(QUESTIONS TO ANSWER):
**1.** Answer these from the stock market report:
(a) By what percentage did the ASPI drop?
(b) Which five plantation stocks were in the top 10 losers by percentage?
(c) What was the net selling figure for foreign investors?
**2.** In the stock market report, take the part starting with "Plantation stocks which" and going on through "million – fourth highest.", and switch "Plantation stocks" to "Plantation shares".

EXCERPTED TEXT: Begin

Plantation stocks lose flavour; retailers switch to healthcare companies
The Colombo stock market suffered one of its biggest falls in recent months of over 4% yesterday, as investors turned bearish over the spike in COVID-19 cases as well as concerns over the proposed 20th Amendment debate which began in Parliament.
Acuity Stockbrokers said the Bourse ended on a negative note as the ASPI decreased by 4.21% or 249.56 points to close at 5,684.67 points, while the S&P SL20 Index also decreased by 4.19% or 99.96 points to close at 2,287.6.
The biggest contributors to the fall were JKH (10%), Carson’s (9.5%), Expolanka (9%), LOLC (8%) and Commercial Bank (7%).
Turnover increased by 43.8% to Rs. 3.2 billion as against Tuesday, thereby maintaining the streak of over Rs. 1 billion turnover at CSE for the 32nd consecutive day.
Plantation stocks which were sought after by retailers lost their taste and five of them figured in the top 10 losers percentage wise. They were Madulsima, Kotagala, Udapusselawal, Bogawantalawa and Malwatte (Non-Voting).
Volume wise the food, beverage and tobacco sector dominated with 49 million shares traded whilst turnover was Rs. 400 million – fourth highest.
In a sign of the times, retailers shifted focus on healthcare stocks which propelled four of those to figure in the top 10 gainers percentage wise in a falling market. They were Durdans, Nawaloka, Singhe and Asiri. The sector saw Rs. 94.3 million turnover with 11 million shares changing hands via 2,000 trades.
Foreign investors remained net sellers with Rs. 166.3 million, up from Rs. 129.6 million on Tuesday.
First Capital said the lockdown of selected areas in the country due to the continuation of the COVID-19 wave hindered investor sentiment, resulting in the market falling back to a two-week low.

EXCERPTED TEXT: End
MATERIAL PROVIDED: Begin

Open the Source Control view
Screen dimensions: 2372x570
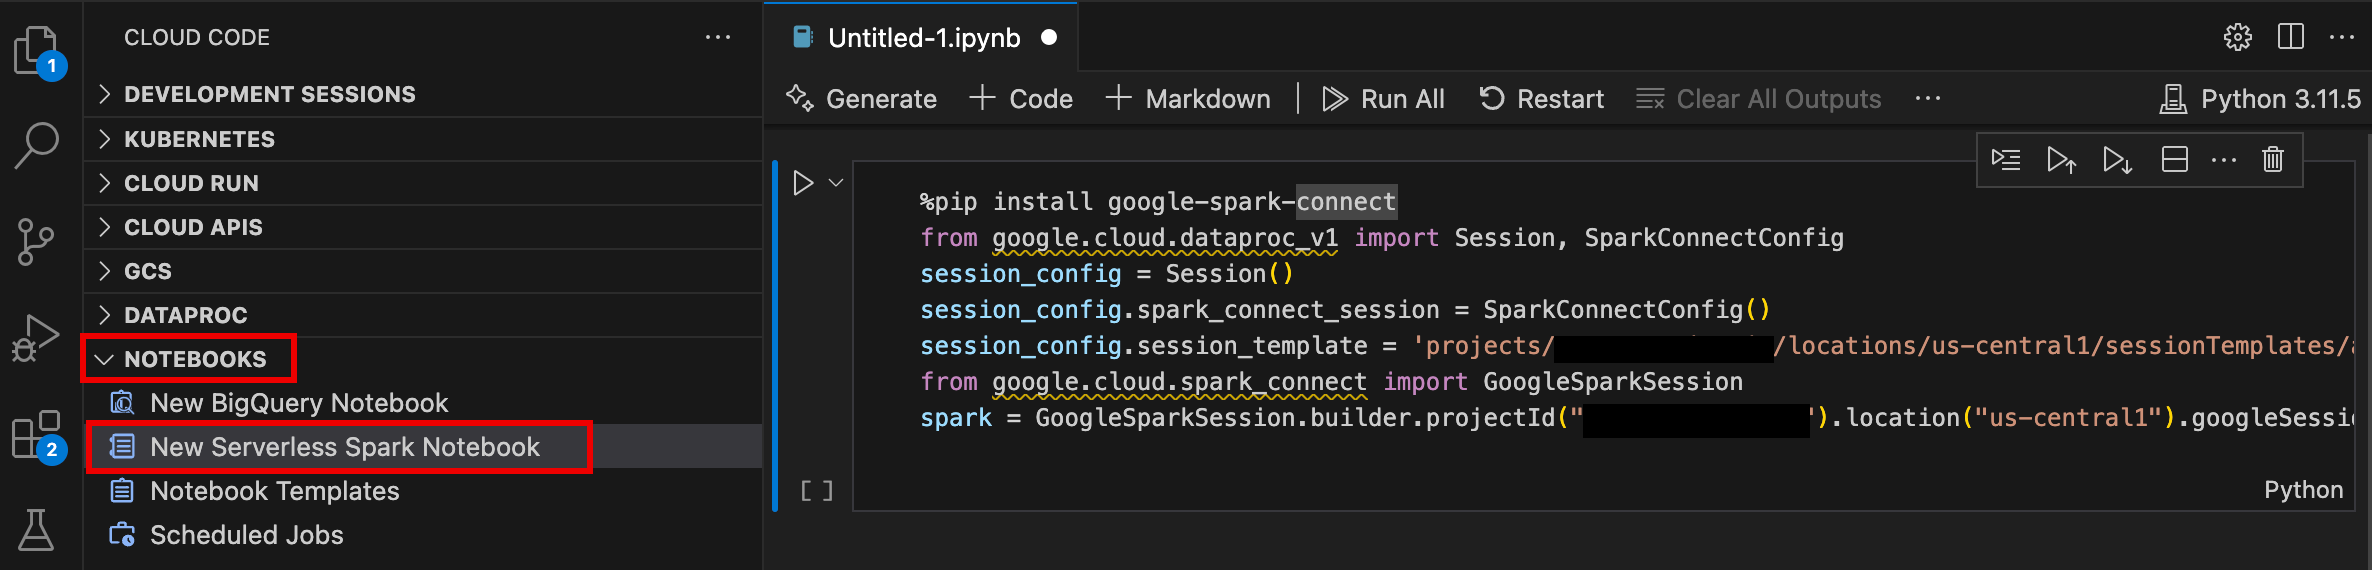click(x=37, y=241)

MATERIAL PROVIDED: End

(ACTIVITY ANSWERS):
**1.**
(a) 4.21%
(b) Madulsima, Kotagala, Udapusselawal, Bogawantalawa and Malwatte (Non-Voting)
(c) Rs. 166.3 million

**2.**
Plantation shares which were sought after by retailers lost their taste and five of them figured in the top 10 losers percentage wise. They were Madulsima, Kotagala, Udapusselawal, Bogawantalawa and Malwatte (Non-Voting).
Volume wise the food, beverage and tobacco sector dominated with 49 million shares traded whilst turnover was Rs. 400 million – fourth highest.